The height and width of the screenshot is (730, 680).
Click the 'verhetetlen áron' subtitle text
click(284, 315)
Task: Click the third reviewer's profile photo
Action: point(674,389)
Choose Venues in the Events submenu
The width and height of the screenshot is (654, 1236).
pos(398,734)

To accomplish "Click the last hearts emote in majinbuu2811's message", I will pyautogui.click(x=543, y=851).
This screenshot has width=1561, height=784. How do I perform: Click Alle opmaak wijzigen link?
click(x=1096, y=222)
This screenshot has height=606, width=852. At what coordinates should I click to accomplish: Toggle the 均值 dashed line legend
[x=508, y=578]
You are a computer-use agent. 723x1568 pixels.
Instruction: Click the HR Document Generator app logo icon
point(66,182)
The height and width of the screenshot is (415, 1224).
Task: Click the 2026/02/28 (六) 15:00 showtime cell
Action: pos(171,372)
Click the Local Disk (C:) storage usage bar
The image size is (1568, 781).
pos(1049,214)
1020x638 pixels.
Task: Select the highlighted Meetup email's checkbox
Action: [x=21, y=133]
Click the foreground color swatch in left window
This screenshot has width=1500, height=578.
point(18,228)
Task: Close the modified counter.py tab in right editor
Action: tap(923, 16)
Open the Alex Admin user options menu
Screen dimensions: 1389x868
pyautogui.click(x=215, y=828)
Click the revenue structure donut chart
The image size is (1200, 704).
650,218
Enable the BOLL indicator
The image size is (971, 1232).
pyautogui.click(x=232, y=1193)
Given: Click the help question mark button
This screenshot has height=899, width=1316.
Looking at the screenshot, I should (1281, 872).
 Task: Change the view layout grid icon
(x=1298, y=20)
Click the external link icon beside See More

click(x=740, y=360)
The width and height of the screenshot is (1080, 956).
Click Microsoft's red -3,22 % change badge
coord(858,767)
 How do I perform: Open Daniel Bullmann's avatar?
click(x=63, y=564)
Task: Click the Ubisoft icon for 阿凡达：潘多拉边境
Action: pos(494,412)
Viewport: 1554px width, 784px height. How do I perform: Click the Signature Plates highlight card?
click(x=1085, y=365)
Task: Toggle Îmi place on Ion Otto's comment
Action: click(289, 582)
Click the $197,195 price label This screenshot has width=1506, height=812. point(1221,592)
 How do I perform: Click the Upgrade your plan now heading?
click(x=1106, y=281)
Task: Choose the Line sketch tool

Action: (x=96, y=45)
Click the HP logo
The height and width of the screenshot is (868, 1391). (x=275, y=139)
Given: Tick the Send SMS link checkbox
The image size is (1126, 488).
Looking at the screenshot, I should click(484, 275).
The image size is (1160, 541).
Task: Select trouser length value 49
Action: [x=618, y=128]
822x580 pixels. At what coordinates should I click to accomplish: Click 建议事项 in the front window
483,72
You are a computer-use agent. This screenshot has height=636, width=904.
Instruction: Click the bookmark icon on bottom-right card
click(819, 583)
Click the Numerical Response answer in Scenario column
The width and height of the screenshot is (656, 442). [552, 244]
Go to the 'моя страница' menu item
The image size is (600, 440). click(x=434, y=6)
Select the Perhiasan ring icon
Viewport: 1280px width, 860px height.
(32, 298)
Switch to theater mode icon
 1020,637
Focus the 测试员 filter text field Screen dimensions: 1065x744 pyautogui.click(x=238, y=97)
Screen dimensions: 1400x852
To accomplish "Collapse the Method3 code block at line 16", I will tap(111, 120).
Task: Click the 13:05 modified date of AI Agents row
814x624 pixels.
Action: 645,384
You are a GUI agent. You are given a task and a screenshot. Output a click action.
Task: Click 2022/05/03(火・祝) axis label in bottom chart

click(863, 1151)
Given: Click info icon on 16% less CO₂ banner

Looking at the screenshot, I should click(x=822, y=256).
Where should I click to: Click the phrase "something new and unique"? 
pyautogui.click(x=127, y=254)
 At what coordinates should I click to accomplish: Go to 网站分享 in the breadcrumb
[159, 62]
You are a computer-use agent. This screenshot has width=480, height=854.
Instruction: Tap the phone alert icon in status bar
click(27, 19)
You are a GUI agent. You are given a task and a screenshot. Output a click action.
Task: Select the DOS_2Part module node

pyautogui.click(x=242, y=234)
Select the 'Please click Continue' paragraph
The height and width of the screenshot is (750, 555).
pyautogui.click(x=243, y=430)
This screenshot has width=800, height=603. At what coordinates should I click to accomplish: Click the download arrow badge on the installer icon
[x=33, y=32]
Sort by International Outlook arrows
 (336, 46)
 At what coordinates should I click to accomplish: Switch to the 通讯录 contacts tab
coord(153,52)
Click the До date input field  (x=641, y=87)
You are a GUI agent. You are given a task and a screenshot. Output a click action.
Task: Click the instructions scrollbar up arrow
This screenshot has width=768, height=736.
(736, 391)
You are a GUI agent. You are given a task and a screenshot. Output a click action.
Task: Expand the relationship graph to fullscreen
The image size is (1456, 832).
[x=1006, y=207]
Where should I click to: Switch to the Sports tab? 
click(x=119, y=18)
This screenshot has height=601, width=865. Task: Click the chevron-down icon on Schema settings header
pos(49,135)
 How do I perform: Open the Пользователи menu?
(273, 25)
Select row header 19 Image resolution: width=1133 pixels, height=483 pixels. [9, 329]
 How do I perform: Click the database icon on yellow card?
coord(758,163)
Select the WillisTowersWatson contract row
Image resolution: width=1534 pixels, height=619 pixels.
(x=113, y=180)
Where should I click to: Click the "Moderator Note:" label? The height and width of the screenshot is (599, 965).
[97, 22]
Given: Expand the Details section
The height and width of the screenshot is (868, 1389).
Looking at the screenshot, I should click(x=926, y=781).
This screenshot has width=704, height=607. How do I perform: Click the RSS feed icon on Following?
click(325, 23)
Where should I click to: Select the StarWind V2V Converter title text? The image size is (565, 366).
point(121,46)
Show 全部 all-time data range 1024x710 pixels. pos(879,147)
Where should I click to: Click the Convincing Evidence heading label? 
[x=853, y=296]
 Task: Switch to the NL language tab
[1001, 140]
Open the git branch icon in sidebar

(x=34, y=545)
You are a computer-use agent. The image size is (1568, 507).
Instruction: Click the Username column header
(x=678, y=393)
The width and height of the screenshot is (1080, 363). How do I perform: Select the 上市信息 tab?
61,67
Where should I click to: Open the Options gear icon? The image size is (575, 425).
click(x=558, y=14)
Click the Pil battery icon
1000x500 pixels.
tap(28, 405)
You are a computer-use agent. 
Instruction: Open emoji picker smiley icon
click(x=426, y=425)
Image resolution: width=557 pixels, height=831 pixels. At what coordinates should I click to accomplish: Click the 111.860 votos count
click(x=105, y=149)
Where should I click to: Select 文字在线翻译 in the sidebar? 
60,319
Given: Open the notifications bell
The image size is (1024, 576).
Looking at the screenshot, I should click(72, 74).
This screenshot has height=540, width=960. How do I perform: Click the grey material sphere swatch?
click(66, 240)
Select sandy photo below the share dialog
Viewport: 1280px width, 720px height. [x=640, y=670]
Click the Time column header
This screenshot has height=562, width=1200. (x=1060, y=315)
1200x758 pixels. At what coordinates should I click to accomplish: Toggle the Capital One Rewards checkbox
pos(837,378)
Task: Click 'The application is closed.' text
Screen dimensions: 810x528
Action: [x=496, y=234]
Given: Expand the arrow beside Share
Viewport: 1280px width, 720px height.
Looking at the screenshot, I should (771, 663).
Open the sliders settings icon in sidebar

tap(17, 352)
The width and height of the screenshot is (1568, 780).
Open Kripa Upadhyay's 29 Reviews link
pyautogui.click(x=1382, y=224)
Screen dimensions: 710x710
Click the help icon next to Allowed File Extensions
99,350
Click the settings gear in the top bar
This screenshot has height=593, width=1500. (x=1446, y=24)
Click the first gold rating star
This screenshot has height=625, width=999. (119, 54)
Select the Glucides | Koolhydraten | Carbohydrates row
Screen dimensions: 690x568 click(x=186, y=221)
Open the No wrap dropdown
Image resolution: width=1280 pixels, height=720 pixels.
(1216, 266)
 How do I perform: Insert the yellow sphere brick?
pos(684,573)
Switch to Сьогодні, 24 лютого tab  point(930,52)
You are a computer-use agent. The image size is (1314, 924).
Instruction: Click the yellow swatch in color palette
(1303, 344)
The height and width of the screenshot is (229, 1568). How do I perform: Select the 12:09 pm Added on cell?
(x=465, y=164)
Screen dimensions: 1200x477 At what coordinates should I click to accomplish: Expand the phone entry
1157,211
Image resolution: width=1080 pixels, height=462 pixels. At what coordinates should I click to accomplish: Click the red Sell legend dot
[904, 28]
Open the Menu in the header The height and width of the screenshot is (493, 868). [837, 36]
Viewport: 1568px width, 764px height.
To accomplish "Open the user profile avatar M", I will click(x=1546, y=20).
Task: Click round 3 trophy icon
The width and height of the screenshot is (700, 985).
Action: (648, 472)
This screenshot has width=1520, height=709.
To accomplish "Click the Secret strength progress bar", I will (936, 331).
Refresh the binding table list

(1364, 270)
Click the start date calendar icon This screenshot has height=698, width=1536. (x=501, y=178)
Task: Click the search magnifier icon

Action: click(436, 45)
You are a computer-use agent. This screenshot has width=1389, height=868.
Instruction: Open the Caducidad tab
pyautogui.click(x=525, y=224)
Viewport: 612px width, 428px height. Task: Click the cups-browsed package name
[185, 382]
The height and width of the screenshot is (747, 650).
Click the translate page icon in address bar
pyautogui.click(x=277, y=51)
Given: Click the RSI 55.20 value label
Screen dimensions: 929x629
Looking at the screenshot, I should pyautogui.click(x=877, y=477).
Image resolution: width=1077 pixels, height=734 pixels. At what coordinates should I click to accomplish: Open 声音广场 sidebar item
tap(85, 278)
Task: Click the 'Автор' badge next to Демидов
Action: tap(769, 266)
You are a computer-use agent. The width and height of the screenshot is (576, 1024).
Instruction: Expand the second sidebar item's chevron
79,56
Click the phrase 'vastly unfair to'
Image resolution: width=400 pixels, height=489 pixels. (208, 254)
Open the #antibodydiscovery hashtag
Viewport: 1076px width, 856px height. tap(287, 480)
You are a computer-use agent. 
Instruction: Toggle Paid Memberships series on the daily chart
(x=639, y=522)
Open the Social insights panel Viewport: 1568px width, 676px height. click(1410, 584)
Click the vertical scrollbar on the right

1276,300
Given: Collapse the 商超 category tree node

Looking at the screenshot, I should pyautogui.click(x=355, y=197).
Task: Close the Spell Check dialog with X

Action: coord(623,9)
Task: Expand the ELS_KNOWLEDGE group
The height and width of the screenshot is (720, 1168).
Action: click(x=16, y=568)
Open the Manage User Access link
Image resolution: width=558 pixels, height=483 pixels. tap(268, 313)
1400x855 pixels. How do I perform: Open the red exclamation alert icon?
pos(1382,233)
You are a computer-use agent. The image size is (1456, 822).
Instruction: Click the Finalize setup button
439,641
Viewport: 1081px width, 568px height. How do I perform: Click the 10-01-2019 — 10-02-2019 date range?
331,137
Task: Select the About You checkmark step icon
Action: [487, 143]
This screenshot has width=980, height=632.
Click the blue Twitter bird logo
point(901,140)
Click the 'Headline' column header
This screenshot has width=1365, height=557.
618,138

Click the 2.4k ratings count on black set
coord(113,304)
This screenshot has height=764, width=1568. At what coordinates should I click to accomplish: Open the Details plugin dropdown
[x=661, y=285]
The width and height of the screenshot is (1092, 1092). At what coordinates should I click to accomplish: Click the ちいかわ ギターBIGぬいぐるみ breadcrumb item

******************************

▶ [WHAT YOU NEED TO DO]:
Find the lines above that hold "computer", then copy each of them.

▶ [OUTPUT OF THE TASK]:
You are a computer-use agent. 723x1568 pixels.
You are a computer-use agent. This screenshot has height=636, width=904.
You are a computer-use agent. This screenshot has width=480, height=854.
You are a computer-use agent. The image size is (1568, 507).
You are a computer-use agent. 
You are a computer-use agent. The image size is (1314, 924).
You are a computer-use agent. This screenshot has width=1389, height=868.
You are a computer-use agent. The width and height of the screenshot is (576, 1024).
You are a computer-use agent. 
You are a computer-use agent. The image size is (1456, 822).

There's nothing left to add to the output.